_Exercise details_:
Decide whether each statement agrees with the profile of M. Abul Kashem: 1. Kashem earned his PhD from the University of Reading. 2. Kashem edited the Progressive Agriculturalist Journal for four years. 3. Teesta University is the first private university in Rangpur Division. For each, answer yes or no and quote the deciding words of the profile.

_Document extract_:
───
1st Vice-Chancellor of Teesta University
- Incumbent
- Assumed office 17 December 2023

Vice-Chancellor of Hajee Mohammad Danesh Science & Technology University
- In office 2 February 2017 – 1 February 2021

Personal details
- Born: 1953 (age 72–73) Rangpur, East Bengal, Dominion of Pakistan
- Alma mater: Bangladesh Agricultural University (B.Sc.Ag., M.Sc.Ag); University of Reading (PhD);

= M. Abul Kashem =

Bangladeshi academic

M. Abul Kashem (born June 1953) is a Bangladeshi academic and the current Vice-chancellor of Teesta University. He is former vice-chancellor of Hajee Mohammad Danesh Science & Technology University.

Kashem was the head of the Department of Agricultural Extension Education and Language at the Bangladesh Agricultural University and also served as the director of the Agricultural Extension Center, Agricultural Museum, Institutional Quality Assurance Cell. He is the former president of the Bangladesh Agricultural Society.

== Early life and education ==
Kashem was born in 1953 in Araji Sheikh Sundar village of Barakhata Union, Hatibandha Upazila, Rangpur District, East Pakistan. He graduated from Baura Public High School and Rangpur Government College in 1968 and 1970 respectively. He earned his bachelor's degree in agriculture in 1974 and master's degree in agriculture in 1985 from Bangladesh Agricultural University. He earned his PhD in 1986 from University of Reading in the United Kingdom.

== Career ==
Kashem was the editor of the Bangladesh Journal of Extension for 4 years and the editor of the Progressive Agriculturalist Journal for 2 years.

In February 2017, Kashem was appointed vice-chancellor of Hajee Mohammad Danesh Science and Technology University. He served till January 2021. He had to flee the campus in face of student protests. Bangladesh's first specialised mobile veterinary clinic was launched by Hajee Mohammad Danesh Science & Technology University was inaugurated by Kashem.

On 25 November 2023, Kashem was appointed the first vice-chancellor of Teesta University, the first private university in Rangpur Division.
───
_Given data_:
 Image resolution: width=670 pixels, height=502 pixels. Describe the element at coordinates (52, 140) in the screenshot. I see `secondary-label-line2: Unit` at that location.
───
_Task result_:
1. Yes: "He earned his PhD in 1986 from University of Reading in the United Kingdom."
2. No: "the editor of the Progressive Agriculturalist Journal for 2 years."
3. Yes: "Teesta University, the first private university in Rangpur Division."